Firmengruppe von Achenbach stellt Insolvenz-Antrag

Drei Unternehmen, an denen der inhaftierte Düsseldorfer Kunstberater Helge Achenbach beteiligt ist, haben am Donnerstag Insolvenz angemeldet.

Das Amtsgericht Düsseldorf bestätigte, dass Anträge auf Eröffnung eines Insolvenzverfahrens gestellt worden seien. Die drei Unternehmen seien zahlungsunfähig, teilte die Achenbach-Gruppe mit.
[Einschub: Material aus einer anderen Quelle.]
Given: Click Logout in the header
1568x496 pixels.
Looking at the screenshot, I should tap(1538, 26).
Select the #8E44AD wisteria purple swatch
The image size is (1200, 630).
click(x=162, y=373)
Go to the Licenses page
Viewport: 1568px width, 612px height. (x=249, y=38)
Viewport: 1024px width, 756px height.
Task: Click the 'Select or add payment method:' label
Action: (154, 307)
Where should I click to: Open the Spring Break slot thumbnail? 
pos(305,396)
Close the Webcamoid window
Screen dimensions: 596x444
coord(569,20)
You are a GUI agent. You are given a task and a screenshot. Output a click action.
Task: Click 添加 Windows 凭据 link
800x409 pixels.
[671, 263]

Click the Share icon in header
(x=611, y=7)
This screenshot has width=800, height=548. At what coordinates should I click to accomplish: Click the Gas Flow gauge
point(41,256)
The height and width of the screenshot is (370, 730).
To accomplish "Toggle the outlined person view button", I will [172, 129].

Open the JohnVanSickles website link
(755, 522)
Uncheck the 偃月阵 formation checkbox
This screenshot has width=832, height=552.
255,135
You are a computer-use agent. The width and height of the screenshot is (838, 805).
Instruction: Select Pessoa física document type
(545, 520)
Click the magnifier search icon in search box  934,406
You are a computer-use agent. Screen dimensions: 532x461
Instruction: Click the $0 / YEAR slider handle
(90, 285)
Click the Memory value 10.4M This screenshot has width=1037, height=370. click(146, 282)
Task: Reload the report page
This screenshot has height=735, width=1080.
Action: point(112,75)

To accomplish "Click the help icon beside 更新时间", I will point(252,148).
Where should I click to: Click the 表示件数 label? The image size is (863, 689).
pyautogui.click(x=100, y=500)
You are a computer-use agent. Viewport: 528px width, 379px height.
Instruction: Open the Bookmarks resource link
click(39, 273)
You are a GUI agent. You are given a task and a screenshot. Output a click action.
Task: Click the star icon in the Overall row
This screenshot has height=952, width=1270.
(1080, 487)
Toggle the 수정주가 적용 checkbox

Helge Achenbach, 62, war am 10. Juni nach der Rückkehr von einer Kunstaktion im WM-Quartier der Deutschen Nationalmannschaft in Brasilien am Flughafen festgenommen worden. Ihm wird vorgeworfen, Kunstwerke und Oldtimer mit verdeckten Preisaufschlägen und gefälschten Rechnungen an den Aldi-Erben Berthold Albrecht weiterverkauft zu haben. Der Kunstberater sitzt nach wie vor in Untersuchungshaft. Als Grund für die Insolvenz gab die Achenbach-Gruppe an, dass „wesentliche Vermögenswerte derzeit durch gerichtliche Verfügungen blockiert und Kunstgegenstände und Konten“ gepfändet seien. Dadurch seien die Gesellschaften nicht mehr in der Lage, Kunstobjekte zu veräußern und Zahlungen zu tätigen. Mit einer angestrebten Planinsolvenz wolle man die Sanierung der Gruppe erreichen. Helge Achenbach sei an allen drei Unternehmen als Minderheitsgesellschafter beteiligt, sagte ein Sprecher. Betroffen seien insgesamt 20 Mitarbeiter.